Here is a python solution to this problem, This is quite un-optimised but I have tried to keep it as simple as I can to demonstrate an iterative method of solving this problem.

The results of this method will commonly be a list of max values and min values with maybe 1 or 2 values inbetween. Because of this, there is a slight optimisation in there, (using abs) which will prevent the iterator constantly trying to find min values counting down from max and vice versa.

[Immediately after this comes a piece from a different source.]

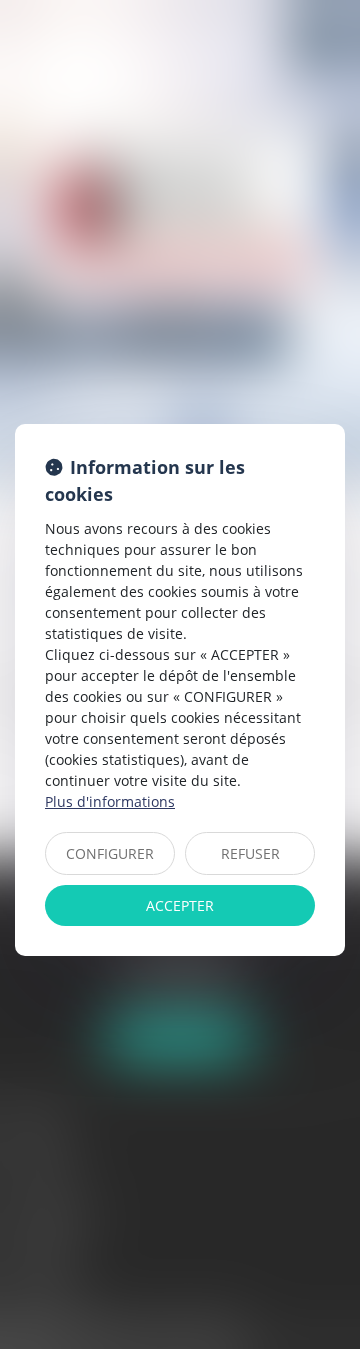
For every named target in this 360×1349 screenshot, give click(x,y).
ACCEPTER (180, 905)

There are recursive ways of doing this that look far more elegant, but this will get the job done and hopefully give you an insite into a better solution.

SCRIPT:

# iterative approach in-case the number of partitians is particularly large
def splitter(value, partitians, min_range, max_range, part_values):
    # lower bound used to determine if the solution is within reach
    lower_bound = 0
    # upper bound used to determine if the solution is within reach
    upper_bound = 0
    # upper_range used as upper limit for the iterator
    upper_range = 0
    # lower range used as lower limit for the iterator
    lower_range = 0
    # interval will be + or -
    interval = 0

    while value > 0:
        partitians -= 1
        lower_bound = min_range*(partitians)
        upper_bound = max_range*(partitians)
        # if the value is more likely at the upper bound start from there
        if abs(lower_bound - value) < abs(upper_bound - value):
            upper_range = max_range
            lower_range = min_range-1
            interval = -1
        # if the value is more likely at the lower bound start from there
        else:
            upper_range = min_range
            lower_range = max_range+1
            interval = 1

        for i in range(upper_range, lower_range, interval):
            # make sure what we are doing won't break solution
            if lower_bound <= value-i and upper_bound >= value-i:
                part_values.append(i)
                value -= i
                break

    return part_values


def partitioner(value, partitians, min_range, max_range):
    if min_range*partitians <= value and max_range*partitians >= value:
        return splitter(value, partitians, min_range, max_range, [])
    else:
        print ("this is impossible to solve")

def main():
    print(partitioner(9800, 1000, 2, 100))

The basic idea behind this script is that the value needs to fall between min*parts and max*parts, for each step of the solution, if we always achieve this goal, we will eventually end up at min < value < max for parts == 1, so if we constantly take away from the value, and keep it within this min < value < max range we will always find the result if it is possable.

For this code’s example, it will basically always take away either max or min depending on which bound the value is closer to, untill some non min or max value is left over as remainder.